Barry Bearak's tale of Caballo Blanco's last run is suffused by a poignant melancholy:
For three days, rescue teams had fanned out for 50 yards on each side of the marked trails. Riders on horseback ventured through the gnarly brush, pushing past the felled branches of pinyon-juniper and ponderosa pine. An airplane and a helicopter circled in the sky, their pilots squinting above the ridges, woodlands, river canyons and meadows."We're in the middle of nowhere, and this guy could be anywhere," Tom Bemis, the rescue coordinator appointed by the state police, said gloomily. He was sitting in a command center, marking lines on a map that covered 200,000 acres. Some 150 trained volunteers were at his disposal, and dozens of others were there too, arrived from all over the country, eager and anxious, asking to enlist in the search.

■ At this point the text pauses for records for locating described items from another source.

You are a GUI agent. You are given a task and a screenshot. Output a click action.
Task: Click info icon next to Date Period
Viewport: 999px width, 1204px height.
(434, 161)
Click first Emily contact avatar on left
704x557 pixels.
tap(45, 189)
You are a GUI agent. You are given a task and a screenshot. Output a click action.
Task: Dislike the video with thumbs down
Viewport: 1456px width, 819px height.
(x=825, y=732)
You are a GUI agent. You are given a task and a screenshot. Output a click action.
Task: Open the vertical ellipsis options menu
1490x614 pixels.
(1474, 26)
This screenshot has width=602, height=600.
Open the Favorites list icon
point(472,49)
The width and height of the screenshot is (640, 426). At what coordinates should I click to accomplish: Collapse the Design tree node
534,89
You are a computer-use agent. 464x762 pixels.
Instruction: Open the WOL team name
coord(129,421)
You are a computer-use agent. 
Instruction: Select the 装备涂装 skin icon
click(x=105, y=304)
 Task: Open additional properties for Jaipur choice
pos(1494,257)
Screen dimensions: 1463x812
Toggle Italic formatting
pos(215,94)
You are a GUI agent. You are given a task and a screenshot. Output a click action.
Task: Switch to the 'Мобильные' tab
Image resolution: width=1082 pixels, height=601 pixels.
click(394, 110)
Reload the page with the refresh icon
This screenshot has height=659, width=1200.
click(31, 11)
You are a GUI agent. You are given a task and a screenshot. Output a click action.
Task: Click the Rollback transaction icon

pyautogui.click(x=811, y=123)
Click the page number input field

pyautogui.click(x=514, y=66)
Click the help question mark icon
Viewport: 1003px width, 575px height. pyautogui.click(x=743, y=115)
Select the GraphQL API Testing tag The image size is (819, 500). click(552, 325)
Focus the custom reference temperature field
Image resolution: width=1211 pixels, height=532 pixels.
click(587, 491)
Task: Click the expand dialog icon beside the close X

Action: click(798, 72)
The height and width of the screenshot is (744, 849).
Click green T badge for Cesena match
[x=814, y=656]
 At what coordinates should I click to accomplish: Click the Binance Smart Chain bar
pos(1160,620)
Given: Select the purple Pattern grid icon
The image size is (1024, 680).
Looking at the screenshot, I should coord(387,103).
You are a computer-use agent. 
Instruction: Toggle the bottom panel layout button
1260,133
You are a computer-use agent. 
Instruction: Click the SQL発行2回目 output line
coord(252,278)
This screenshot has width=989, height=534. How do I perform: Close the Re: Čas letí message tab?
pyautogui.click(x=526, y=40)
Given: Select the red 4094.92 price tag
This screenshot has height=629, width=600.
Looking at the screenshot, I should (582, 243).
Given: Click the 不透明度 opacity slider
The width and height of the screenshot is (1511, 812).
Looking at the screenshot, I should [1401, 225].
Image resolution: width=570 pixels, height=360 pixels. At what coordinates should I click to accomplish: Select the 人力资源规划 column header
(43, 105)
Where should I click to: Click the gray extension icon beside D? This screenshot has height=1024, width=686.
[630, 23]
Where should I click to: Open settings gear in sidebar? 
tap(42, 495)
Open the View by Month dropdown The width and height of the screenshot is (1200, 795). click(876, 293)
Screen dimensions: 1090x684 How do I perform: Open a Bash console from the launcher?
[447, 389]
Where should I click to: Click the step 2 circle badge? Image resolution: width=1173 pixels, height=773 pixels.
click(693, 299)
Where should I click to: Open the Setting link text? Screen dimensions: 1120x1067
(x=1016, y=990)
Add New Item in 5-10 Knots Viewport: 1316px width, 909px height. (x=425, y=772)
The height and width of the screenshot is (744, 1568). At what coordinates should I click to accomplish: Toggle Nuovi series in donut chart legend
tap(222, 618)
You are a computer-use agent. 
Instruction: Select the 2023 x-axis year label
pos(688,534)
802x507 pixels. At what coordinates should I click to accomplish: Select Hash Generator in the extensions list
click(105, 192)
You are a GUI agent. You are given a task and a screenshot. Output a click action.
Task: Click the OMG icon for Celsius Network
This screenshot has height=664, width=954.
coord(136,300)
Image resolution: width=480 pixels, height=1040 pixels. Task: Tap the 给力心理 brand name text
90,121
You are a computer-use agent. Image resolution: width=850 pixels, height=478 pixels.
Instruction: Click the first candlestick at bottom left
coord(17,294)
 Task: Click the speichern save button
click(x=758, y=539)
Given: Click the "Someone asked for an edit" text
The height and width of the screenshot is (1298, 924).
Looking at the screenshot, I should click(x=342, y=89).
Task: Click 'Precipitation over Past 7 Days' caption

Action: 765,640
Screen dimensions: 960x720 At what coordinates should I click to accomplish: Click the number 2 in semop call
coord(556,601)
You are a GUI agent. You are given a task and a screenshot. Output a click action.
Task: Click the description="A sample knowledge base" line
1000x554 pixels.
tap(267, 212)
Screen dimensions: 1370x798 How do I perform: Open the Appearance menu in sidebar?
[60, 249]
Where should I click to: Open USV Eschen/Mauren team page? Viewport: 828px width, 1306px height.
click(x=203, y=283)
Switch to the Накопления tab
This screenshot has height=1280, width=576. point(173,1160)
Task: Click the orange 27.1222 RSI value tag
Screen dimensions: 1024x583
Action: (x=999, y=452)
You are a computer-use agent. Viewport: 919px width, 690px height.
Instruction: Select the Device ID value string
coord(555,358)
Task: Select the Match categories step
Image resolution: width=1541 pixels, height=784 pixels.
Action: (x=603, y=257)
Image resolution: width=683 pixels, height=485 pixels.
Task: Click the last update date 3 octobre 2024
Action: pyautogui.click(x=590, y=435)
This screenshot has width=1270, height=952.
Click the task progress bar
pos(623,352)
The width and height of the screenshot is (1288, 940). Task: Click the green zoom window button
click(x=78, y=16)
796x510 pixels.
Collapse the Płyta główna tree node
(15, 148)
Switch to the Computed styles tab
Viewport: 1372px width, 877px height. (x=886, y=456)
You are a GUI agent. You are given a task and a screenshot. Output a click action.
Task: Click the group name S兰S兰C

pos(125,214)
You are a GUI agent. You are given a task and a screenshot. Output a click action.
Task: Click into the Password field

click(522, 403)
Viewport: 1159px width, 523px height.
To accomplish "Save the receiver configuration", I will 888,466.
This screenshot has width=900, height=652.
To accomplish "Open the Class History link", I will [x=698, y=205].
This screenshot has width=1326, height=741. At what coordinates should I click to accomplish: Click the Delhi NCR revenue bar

Caballo's body was eventually found by fellow runners, not professional search-and-rescue personnel; they also mourned him appropriately. Bearak's description is quite poetic:
The moon was a half-circle. The stars were abundant. Someone had thought to buy beer.For them, this was a requiem for a dead friend. They ate tortillas and eggs and canned stew, heating the food on an old white stove and subduing their sorrow with laughter. They each had a favorite Caballo Blanco story to tell, or two or three. The past flooded into the present. [...]
His death was terribly sad, and yet there was also perfection about it.
Micah True died while running through a magnificent wilderness, and then many of his closest friends came together to search for him, stepping through the same alluring canyons and forests and streams, again and again calling out his name.